Exercise requirements:
**a)** In the text about small business IT, what do small businesses spend orders of magnitude more money on, relative to revenue, than larger businesses?
**b)** Pick up the text about small business IT after its last sentence and write the next part.

-------- Source extract --------

Security is one area where this behavior if very pronounced.  Often it is small business owners or small business IT “managers” who create this feeling of distrusting industry standards, not IT practitioners themselves, although the feeling that a business is unique often trickles down and is seen there as well.

Similar to security, the need for unlimited uptime and highly available systems, rarely needed even for high end enterprise workloads, seem an almost ubiquitous goal in small businesses.  Small businesses often spend orders of magnitude more money, in relationship to revenue, on procuring high availability systems compared to their larger business counterparts.  Often this is done with the mistaken belief that large businesses always use high availability and that small business must do so to compete, that if they do not that they are not a viable business or that any downtime equates to business collapse.  None of these are true.  Enterprises have far lower cost of reliability compared to revenue and still do considerable cost analysis to see what reliability expenditures are justified through risk.  Small businesses rarely do that best practice analysis and jump, almost universally, to the very unlikely belief that their workloads are dramatically more valuable than even the largest enterprises and that they have no means of mitigating downtime.  Eschewing both business best practices (doing careful cost and risk analysis before investing in risk mitigation), financial best practices (erring on the side of up front cost savings) or technology best practices (high availability only when needed and justified) leaves many businesses operating from the belief that they are “special” and none of the normal rules apply to them.

By approaching all technology needs from the assumption of being special, businesses that do this are unable to leverage the vast, accumulated knowledge of the industry.  This means that businesses are continuously reinventing the wheel and attempting to forge new paths where well trodden, safe paths already exist.  Not only can this result in an extreme degree of overspending in some cases and in dangerous risk in others but it effectively guarantees that the cost of any project is unnecessarily high.  Small business, especially, have the extreme advantage of being able to leverage the research and experience of larger businesses allowing smaller businesses to be more agile and lean.  This is a key component to making small businesses compete against the advantages of scale inherent to large businesses.  When small businesses ignore this advantage they are left with neither the scale of big business nor the advantages of being small.

-------- Record extracts --------

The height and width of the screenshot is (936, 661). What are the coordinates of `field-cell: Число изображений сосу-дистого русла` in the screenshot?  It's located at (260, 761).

--------
-------- Record extracts --------

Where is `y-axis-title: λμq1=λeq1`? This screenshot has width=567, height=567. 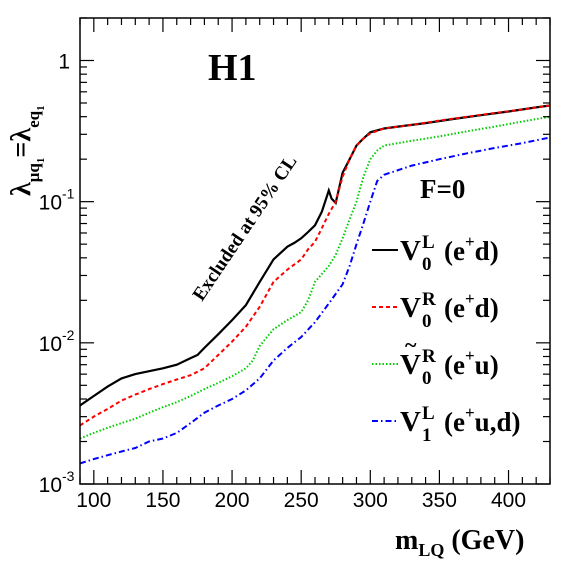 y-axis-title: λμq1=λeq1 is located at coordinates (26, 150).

--------
-------- Record extracts --------

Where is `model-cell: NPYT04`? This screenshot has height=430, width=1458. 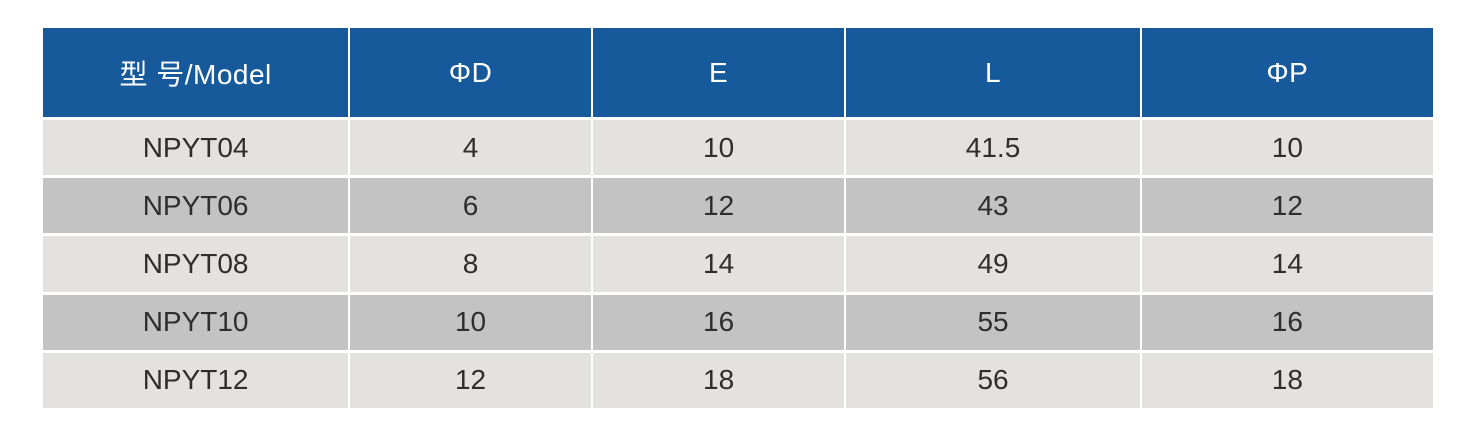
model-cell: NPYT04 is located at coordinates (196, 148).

--------

Outputs by task:
**a)** Procuring high availability systems.

**b)**
There is no simple solution here – small business IT practitioners and small business managers need to step down from their pedestals and take a long, hard look at their companies and ask if they really are unique and special or if they are a normal business with normal needs.  I guarantee you are not the first to face the problems that you have.  If there isn’t a standard solution approach available already then perhaps the approach to the problem is wrong itself.  Take a step back and evaluate with an eye to understanding that many businesses share common problems and can tackle them effectively using standard patterns, approaches and often best practices.  If your immediate reaction to best practices, patterns and industry knowledge is “yes but that doesn’t apply here” you need to stop and reevaluate – because yes, it certainly does apply to you.  It is almost certainly true that you have misunderstood the uniqueness of your business or you have misunderstood how the guidance is applied resulting in the feeling that those guidelines are not applicable.  Even those rare businesses with very unique workloads only have them for a small number of their workloads and not the majority of them; the most extremely unique businesses and organizations still have many common workloads.

Patterns and best practices are our friends and allies, our trusted partners in IT.  IT, and business in general, is challenging and complex.  To excel as IT practitioners we can seek to stand on the shoulders of giants, walk the paths that have been mapped and trodden for us and leverage the work of others to make our solutions as stable, predictable and supportable as possible.  This allows us to provide maximum value to the businesses that we support.